My own approach to the 'if you choose None, don't choose anything else' validation - an approach that facilely extends to the 'make sure at least one checkbox is checked' validation - is given below:

var checkedOther = false;
for (k = 7; k < 11; k++) if (inputList[k].checked) { checkedOther = true; break; }

var checkedNone = inputList[11].checked ? true : false;

if (checkedOther && checkedNone) {
    validationMessage += " - None should not be selected with other favorite Web site selections\n";
    valid = false; }

if (!checkedOther && !checkedNone) {
    validationMessage += " - Please select at least one favorite Web site option\n";
    valid = false; }

Of course, to merely check if a field is blank or not is to set the bar rather low. Accordingly, the Validating Data Type and Properly Formatted Input sections of the "Cool Stuff" tutorial present regular expressions and accompanying code blocks for vetting the values of the text input fields. But as intimated at the outset of the post, the author unloads this code on the reader without explaining it in any way, and he doesn't exactly encourage the reader to learn more about it:
Don’t worry if the expressions don’t make any sense to you. Creating regular expressions is an art form all its own. Whenever possible you should try to find an expression that someone else has already created and tested. Writing one from scratch can be both time consuming and tedious, especially for the novice.
Admittedly, I can see why he wouldn't want to explicate the emailExpression and telephoneExpression regexp patterns, but he should at least quickly go through the simpler noNumbersExpression and numbersOnlyExpression patterns - for example, he could say, "The ^[a-zA-Z]+$ pattern matches a string that, from start (^) to finish ($), comprises one or more (+) alphabetic characters, lowercase or uppercase (a-zA-Z)" - and then perhaps exhort the reader to do further homework/seek out a suitable reference for the other patterns. Is that too much to ask?

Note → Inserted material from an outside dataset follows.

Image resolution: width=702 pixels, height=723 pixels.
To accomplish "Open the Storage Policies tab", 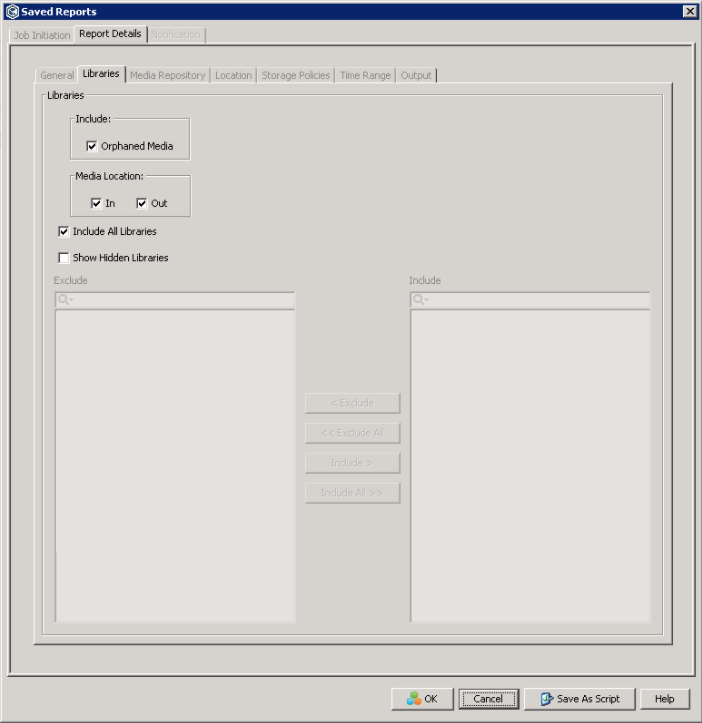I will 296,75.
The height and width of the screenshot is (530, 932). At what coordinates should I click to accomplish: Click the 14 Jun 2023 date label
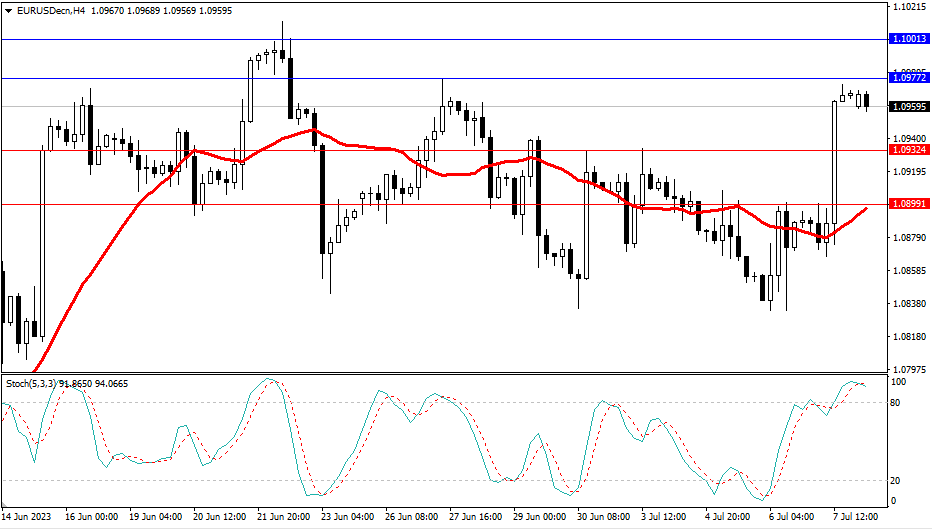click(27, 518)
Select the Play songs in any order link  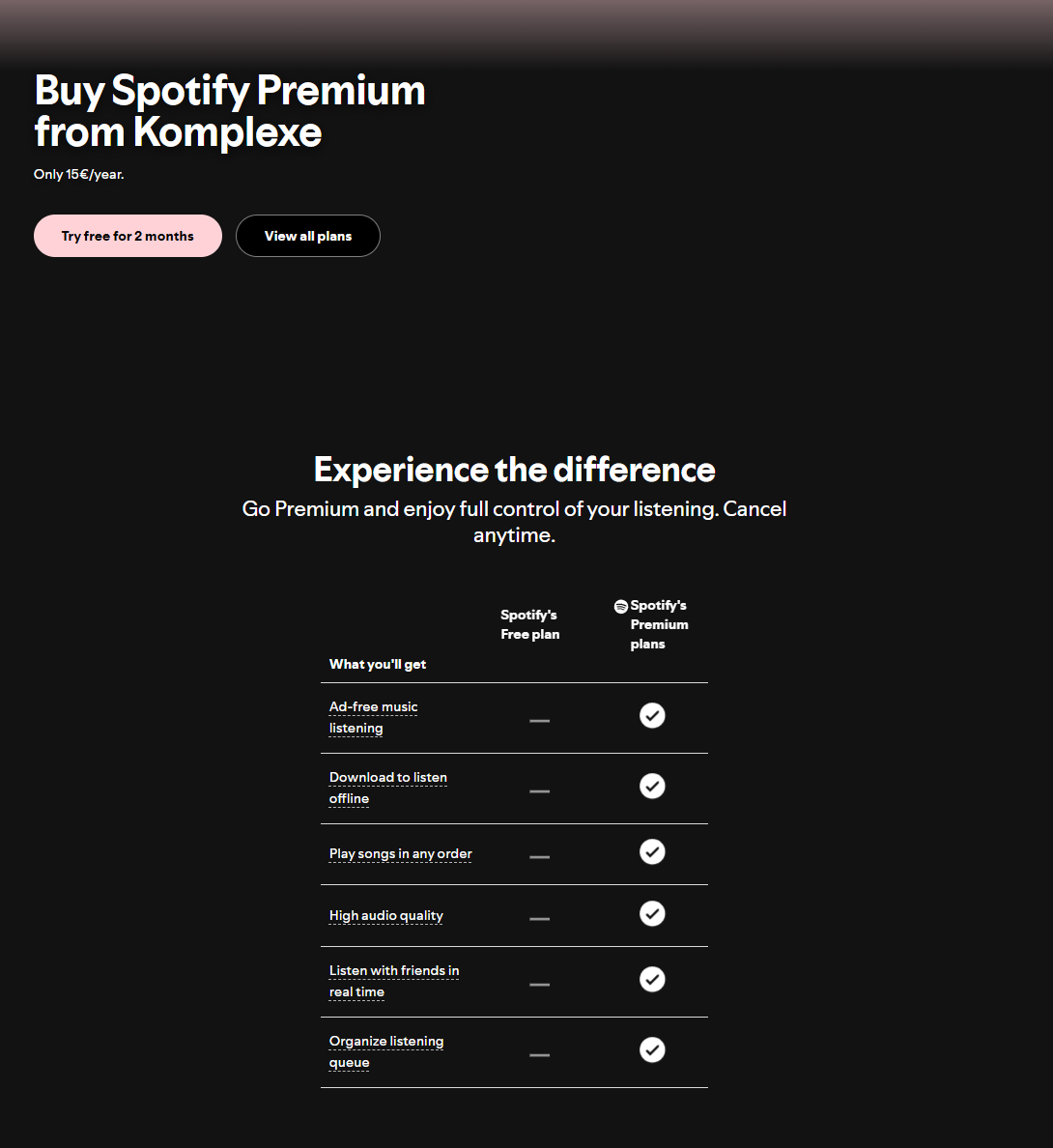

In Blog Entry #117, I stated, To anyone who wants to 'go beyond the basics' of Web coding, I highly recommend a study of regular expressions, which I have found pays major dividends in grappling with the minutiae of the coding world, and I very much stand by this assessment. The best regular expressions resource that I know of (even better than the Regular Expressions chapter in the Mozilla JavaScript Guide) is Jan Goyvaerts' - do check it out.

We'll put the "Cool Stuff" regexp validations under the microscope in the following entry.


Monday, July 11, 2011
Registrations, Loads, and Mousemoves
Blog Entry #220

We will today look over HTML Goodies' "JavaScript for Programmers - Events" tutorial, which is an excerpt from a JavaScript for Programmers book written by Paul J. Deitel and Harvey M. Deitel; the tutorial itself is credited to the former author. "JavaScript for Programmers - Events" is divided into three sections:
(1) Registering Event Handlers
(2) Event onload
(3) Event onmousemove, the event Object and this
In support of its topic(s), each section features code whose effect is illustrated with one or more black-and-white screen shots; no demos are provided and it is left to the reader to bring the code to life. That said, I've tried all of this code and can report that it runs smoothly without any modifications on my part.

Register me

The tutorial's first section focuses on the two fundamental ways that an event handler function is "registered" (associated or bound) with an element or object:

(1) <element onevent="handlerFunction( );">, which is termed the inline model (à la inline style attributes, perhaps); and

(2) object.onevent = handlerFunction;, which is termed the traditional model.

I've never seen the inline model and traditional model terms in an official specification - you won't find them in the Events section of HTML5, for example - and I will respectively replace them with "element attribute approach" and "property assignment approach" in the discussion below.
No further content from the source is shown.